→ **REQUIRED WORK**:
Copy out, word for word, the rows from the very first line down to and including the line that contains "center [326, 1820].".

→ **SUPPLIED DATA**:
----

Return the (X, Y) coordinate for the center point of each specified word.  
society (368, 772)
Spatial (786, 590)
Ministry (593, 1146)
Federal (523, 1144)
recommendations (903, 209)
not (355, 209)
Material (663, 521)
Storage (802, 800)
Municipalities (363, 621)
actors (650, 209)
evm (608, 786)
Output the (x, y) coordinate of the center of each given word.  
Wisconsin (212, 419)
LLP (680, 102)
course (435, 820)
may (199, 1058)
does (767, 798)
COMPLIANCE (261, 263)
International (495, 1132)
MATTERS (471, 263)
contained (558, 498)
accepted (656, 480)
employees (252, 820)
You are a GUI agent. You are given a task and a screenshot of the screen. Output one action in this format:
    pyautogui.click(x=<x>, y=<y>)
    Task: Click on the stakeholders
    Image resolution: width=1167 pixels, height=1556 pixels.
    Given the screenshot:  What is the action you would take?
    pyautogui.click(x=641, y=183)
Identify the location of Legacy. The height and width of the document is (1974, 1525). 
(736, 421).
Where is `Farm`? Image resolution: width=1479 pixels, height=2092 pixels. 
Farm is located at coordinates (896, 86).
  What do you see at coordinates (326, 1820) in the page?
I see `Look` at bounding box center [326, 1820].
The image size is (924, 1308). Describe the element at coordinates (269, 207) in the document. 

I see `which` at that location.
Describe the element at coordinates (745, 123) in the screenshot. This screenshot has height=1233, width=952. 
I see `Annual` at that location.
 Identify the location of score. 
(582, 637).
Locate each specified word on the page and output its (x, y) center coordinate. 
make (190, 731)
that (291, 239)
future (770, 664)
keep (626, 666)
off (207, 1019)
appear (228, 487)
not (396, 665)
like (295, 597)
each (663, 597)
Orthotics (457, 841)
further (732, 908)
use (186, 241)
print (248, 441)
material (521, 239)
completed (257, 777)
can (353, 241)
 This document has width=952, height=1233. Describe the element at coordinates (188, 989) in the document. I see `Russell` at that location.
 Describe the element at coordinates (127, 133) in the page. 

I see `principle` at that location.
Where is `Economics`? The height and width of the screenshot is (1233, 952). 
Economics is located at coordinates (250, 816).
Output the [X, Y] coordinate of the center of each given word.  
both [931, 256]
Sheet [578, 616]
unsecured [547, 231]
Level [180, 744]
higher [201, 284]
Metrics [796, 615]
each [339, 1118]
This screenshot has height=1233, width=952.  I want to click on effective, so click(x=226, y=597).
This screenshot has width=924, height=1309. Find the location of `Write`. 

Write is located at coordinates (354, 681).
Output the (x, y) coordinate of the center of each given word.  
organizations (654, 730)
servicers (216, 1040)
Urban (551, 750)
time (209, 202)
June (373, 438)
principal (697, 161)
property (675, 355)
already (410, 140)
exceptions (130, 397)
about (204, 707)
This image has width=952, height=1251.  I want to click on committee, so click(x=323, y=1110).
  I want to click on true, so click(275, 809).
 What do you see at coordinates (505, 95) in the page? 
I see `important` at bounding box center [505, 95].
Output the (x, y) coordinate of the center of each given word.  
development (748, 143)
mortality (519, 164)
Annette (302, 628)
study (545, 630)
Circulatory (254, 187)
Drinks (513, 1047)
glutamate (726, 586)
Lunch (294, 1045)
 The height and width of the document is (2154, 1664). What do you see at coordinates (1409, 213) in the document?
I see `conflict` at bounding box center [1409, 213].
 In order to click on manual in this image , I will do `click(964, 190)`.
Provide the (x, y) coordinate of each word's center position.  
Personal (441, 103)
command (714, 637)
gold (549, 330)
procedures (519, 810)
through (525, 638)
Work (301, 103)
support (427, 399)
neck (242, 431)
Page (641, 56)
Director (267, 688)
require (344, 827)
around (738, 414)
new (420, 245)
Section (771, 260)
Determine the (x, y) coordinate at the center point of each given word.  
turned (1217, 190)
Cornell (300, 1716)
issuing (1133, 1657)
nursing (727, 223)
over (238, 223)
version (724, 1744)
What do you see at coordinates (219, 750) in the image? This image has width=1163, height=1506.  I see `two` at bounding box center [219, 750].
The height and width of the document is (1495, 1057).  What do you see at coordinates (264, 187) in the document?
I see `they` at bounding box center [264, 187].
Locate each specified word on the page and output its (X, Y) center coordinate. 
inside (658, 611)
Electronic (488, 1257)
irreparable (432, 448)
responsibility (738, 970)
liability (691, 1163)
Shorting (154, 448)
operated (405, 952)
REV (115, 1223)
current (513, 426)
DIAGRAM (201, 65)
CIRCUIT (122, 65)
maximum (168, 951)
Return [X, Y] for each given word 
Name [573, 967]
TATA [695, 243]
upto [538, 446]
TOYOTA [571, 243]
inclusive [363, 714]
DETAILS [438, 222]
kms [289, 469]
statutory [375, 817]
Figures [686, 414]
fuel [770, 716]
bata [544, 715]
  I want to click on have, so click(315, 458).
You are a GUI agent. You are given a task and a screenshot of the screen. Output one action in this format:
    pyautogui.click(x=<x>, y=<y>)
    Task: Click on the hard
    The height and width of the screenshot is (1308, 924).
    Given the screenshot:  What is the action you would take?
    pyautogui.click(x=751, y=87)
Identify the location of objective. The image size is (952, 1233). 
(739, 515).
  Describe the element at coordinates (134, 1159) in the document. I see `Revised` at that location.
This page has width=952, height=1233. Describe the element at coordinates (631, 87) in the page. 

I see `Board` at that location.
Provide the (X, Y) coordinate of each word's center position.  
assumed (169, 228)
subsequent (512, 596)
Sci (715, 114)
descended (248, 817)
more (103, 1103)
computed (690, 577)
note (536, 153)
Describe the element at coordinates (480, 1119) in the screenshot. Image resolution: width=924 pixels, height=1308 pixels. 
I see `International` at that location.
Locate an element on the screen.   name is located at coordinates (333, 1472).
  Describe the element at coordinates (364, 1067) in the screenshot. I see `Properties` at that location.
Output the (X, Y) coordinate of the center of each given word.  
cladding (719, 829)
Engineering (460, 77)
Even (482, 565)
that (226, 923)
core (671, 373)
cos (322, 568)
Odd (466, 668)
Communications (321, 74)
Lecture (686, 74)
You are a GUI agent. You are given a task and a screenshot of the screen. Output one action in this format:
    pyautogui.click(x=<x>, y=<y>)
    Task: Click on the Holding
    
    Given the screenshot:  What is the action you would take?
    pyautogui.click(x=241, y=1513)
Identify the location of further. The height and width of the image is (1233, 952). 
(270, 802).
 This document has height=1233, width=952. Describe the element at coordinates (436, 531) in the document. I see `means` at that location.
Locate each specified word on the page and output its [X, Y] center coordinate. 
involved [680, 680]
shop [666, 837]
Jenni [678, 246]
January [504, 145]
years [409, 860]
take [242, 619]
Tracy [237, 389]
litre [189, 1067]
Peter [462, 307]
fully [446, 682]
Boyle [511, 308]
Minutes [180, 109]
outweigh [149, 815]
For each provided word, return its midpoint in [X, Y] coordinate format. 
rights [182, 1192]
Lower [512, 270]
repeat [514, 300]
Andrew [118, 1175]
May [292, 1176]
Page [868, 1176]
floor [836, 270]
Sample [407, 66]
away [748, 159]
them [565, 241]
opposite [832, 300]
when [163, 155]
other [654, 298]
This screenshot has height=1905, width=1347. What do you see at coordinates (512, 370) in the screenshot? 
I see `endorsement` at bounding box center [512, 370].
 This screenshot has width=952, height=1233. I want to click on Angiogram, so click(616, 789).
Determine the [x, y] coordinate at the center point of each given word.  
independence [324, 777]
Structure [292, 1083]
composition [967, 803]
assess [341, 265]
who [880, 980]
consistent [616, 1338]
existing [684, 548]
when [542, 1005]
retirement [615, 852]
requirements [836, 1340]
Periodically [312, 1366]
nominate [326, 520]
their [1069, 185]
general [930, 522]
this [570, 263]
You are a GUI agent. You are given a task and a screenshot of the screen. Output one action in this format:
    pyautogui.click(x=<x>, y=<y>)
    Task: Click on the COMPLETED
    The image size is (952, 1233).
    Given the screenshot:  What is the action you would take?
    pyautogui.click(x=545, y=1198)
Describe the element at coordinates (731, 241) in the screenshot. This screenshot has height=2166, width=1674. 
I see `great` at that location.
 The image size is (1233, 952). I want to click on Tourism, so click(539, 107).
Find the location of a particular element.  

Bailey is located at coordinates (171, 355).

----

→ **ANSWER TO THE TASK**:
Return the (X, Y) coordinate for the center point of each specified word.  
society (368, 772)
Spatial (786, 590)
Ministry (593, 1146)
Federal (523, 1144)
recommendations (903, 209)
not (355, 209)
Material (663, 521)
Storage (802, 800)
Municipalities (363, 621)
actors (650, 209)
evm (608, 786)
Output the (x, y) coordinate of the center of each given word.  
Wisconsin (212, 419)
LLP (680, 102)
course (435, 820)
may (199, 1058)
does (767, 798)
COMPLIANCE (261, 263)
International (495, 1132)
MATTERS (471, 263)
contained (558, 498)
accepted (656, 480)
employees (252, 820)
You are a GUI agent. You are given a task and a screenshot of the screen. Output one action in this format:
    pyautogui.click(x=<x>, y=<y>)
    Task: Click on the stakeholders
    Image resolution: width=1167 pixels, height=1556 pixels.
    Given the screenshot:  What is the action you would take?
    pyautogui.click(x=641, y=183)
Identify the location of Legacy. The height and width of the document is (1974, 1525). 
(736, 421).
Where is `Farm`? Image resolution: width=1479 pixels, height=2092 pixels. 
Farm is located at coordinates (896, 86).
  What do you see at coordinates (326, 1820) in the page?
I see `Look` at bounding box center [326, 1820].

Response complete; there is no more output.